**任务说明:**
• 1. 在关于阿里云RDS三节点版性能的文章中，PostgreSQL可以利用哪些硬件进行计算加速？
• 2. 请接着写关于阿里云RDS三节点版性能测试的文章，从第2点之后往下续写。

**文本节选:**
* * * * *

阿里云RDS金融数据库(三节点版) - 性能篇

2024-04-27 18:28:37

标签

PostgreSQL , MySQL , 三节点版 , 金融数据库 , Raft , 分布式共享存储版

背景

终于到了性能篇，三节点同时满足了企业对数据库的可用性、可靠性的要求，那么性能如何呢？

提到性能测试，我有几点一定要说明一下，很多朋友对性能的理解可能有偏差，那么如何评判性能的好坏呢？

1、首先要明确测试的环境，包括数据库主机（主要包括CPU、内存、网卡，如果你的数据库能用上FPGA、GPU的计算能力，还得算上他们，例如PostgreSQL就可以利用GPU和FPGA进行计算加速。）、数据存储（主要是各个块大小、Queue deep的连续、随机IOPS能力，连续、随机读写带宽）、测试机和数据库主机的网络（带宽和RT），测试机的硬件指标。

2、明确参照物，没有参照物我们无法评判性能的好与坏。例如三节点、两节点、单节点的对比。

* * * * *

**提供的数据:**

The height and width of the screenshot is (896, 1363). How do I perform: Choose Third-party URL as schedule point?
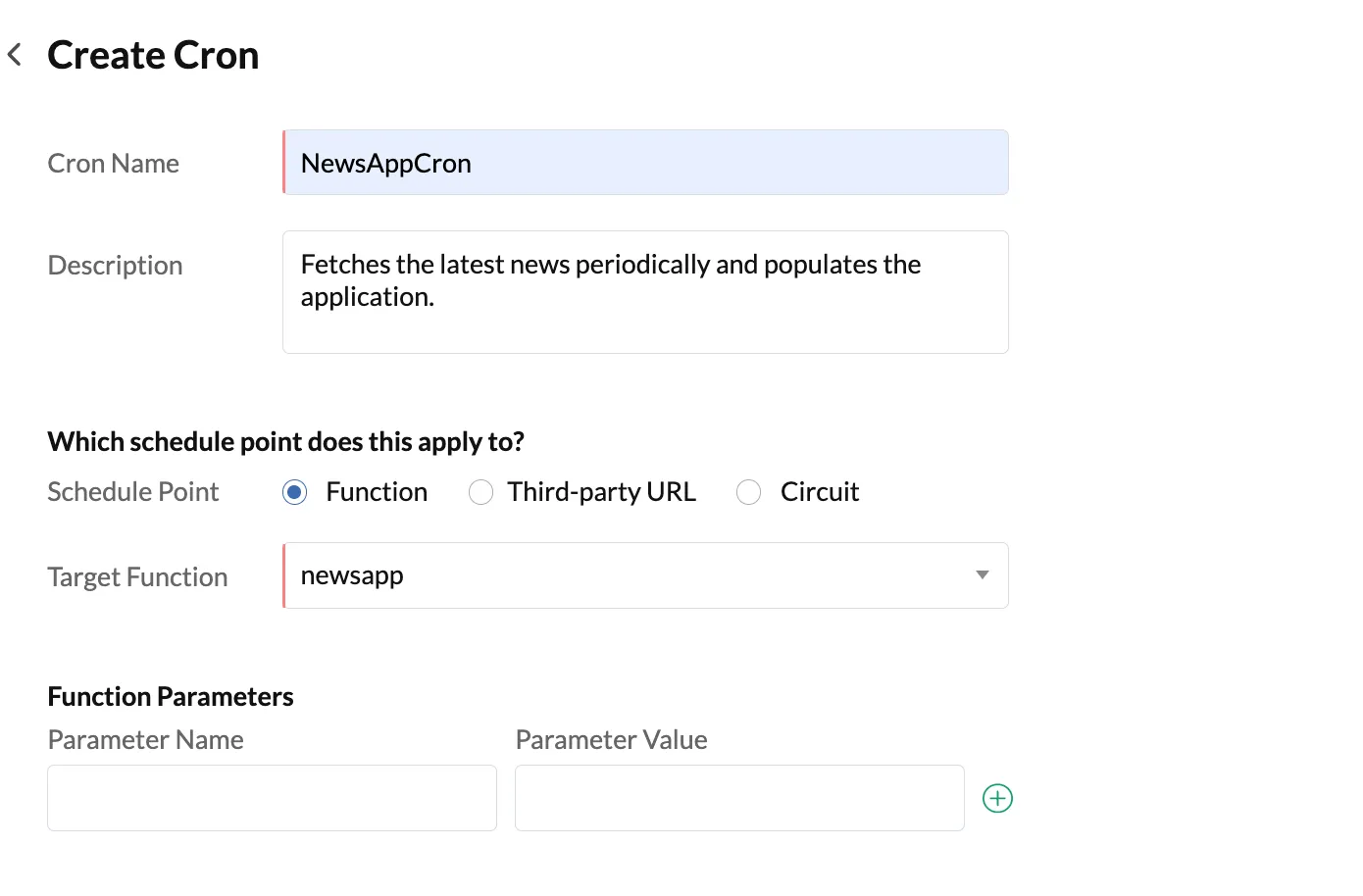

* * * * *

**参考答案:**
• 1. GPU和FPGA。

• 2.
3、明确测试的benchmark，例如对于OLTP场景，可以按工业标准TPC-C进行测试。或者用户可以自己建模进行测试。而对于MySQL的测试，大家喜欢用sysbench以及sysbench中自带的那些test case。

《数据库界的华山论剑 tpc.org》

4、测试中，注意数据库驱动、缓存预热、测试客户端、连接数、测试数据量、测试数据的分布。。。等对测试结果带来的干扰。我曾经就有遇到过有朋友同样的硬件环境，因为各种原因，测试出来的结果大相庭径的。

例如测试客户端，开启了DEBUG日志输出，导致测试TPS下降严重。同样的测试CASE，用JAVA写的和用C写的，测试结果也有一定的差异。

5、数据库、存储、OS、防火墙的优化对测试结果的影响也巨大。如果要对比测试结果，那么环境务必保持一致，包括这些配置。

在考虑到以上因素的情况下，与参照物进行对比（例如pg 9.6和pg 10比较，pg和mysql 比较, 三节点和单节点、2节点的比较等），评判性能的好坏才有价值。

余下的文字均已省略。